I saw he was going to marry her, for family, perhaps political
reasons, because her rank and connections suited him; I felt he had
not given her his love, and that her qualifications were ill adapted
to win from him that treasure. This was the point-this was where
the nerve was touched and teased-this was where the fever was
sustained and fed: she could not charm him.

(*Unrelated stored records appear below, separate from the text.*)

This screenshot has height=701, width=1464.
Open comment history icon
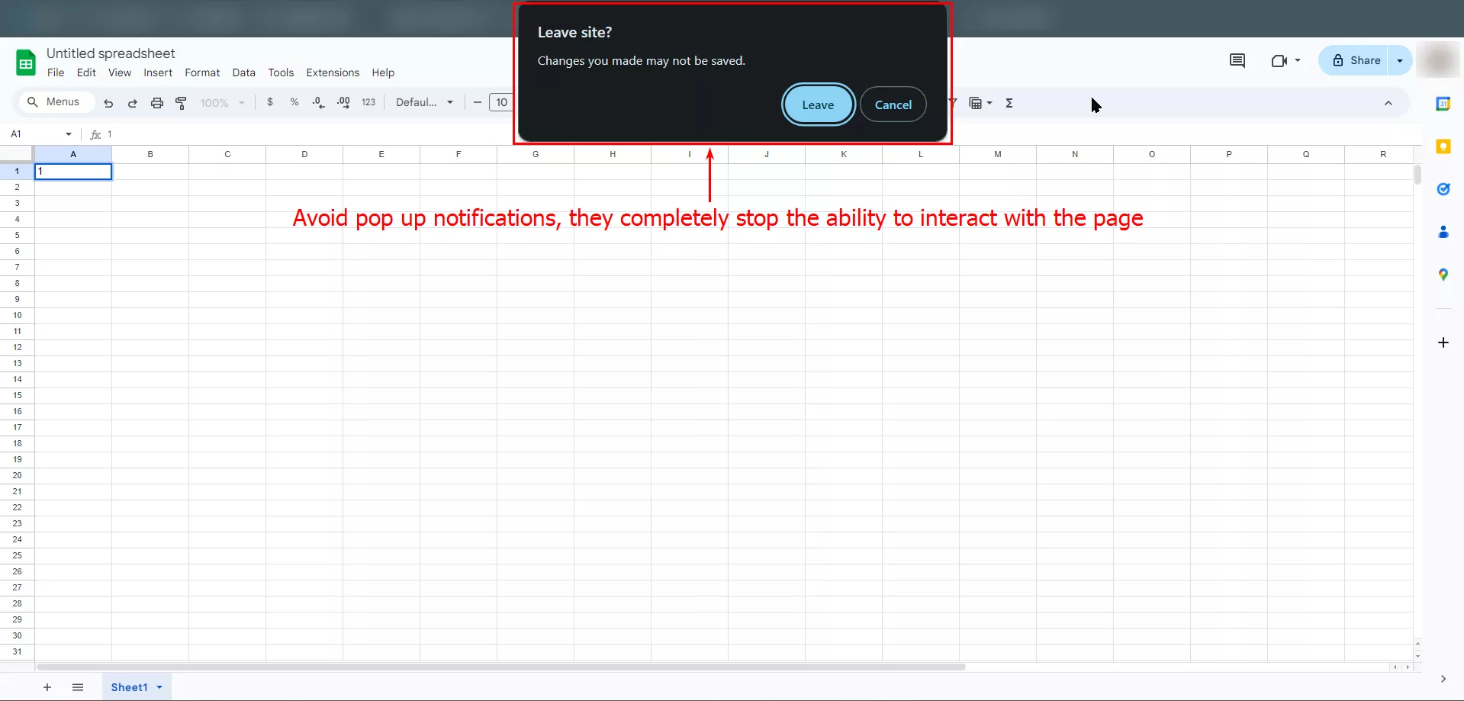pyautogui.click(x=1237, y=60)
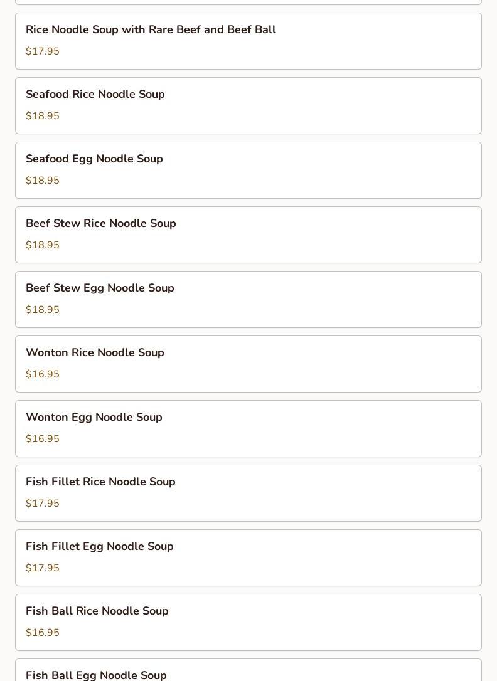Click the Beef Stew Rice Noodle Soup card

101,224
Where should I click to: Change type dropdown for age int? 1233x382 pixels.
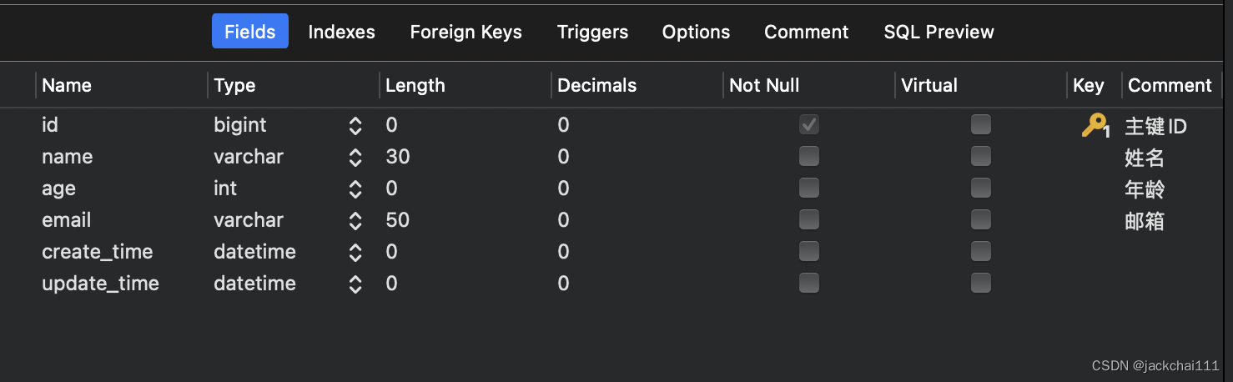(x=355, y=189)
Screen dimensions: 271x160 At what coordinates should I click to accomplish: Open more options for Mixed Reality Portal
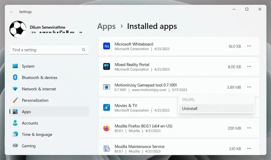[249, 67]
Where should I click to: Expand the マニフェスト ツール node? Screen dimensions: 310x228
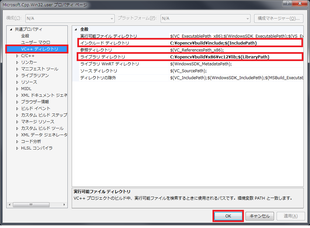coord(18,69)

If she had managed the victory at once, and he had yielded and
sincerely laid his heart at her feet, I should have covered my face,
turned to the wall, and (figuratively) have died to them. If Miss
Ingram had been a good and noble woman, endowed with force,
fervour, kindness, sense, I should have had one vital struggle with
two tigers-jealousy and despair: then, my heart torn out and
devoured, I should have admired her-acknowledged her
excellence, and been quiet for the rest of my days: and the more
absolute her superiority, the deeper would have been my
admiration-the more truly tranquil my quiescence. But as matters
really stood, to watch Miss Ingram’s efforts at fascinating Mr.
Rochester, to witness their repeated failure-herself unconscious
that they did fail; vainly fancying that each shaft launched hit the
mark, and infatuatedly pluming herself on success, when her pride
and self-complacency repelled further and further what she wished
to allure-to witness this, was to be at once under ceaseless
excitation and ruthless restraint.

Because, when she failed, I saw how she might have succeeded.
Arrows that continually glanced off from Mr. Rochester’s breast
and fell harmless at his feet, might, I knew, if shot by a surer hand,
have quivered keen in his proud hearthave called love into his
stern eye, and softness into his sardonic face; or, better still,
without weapons a silent conquest might have been won.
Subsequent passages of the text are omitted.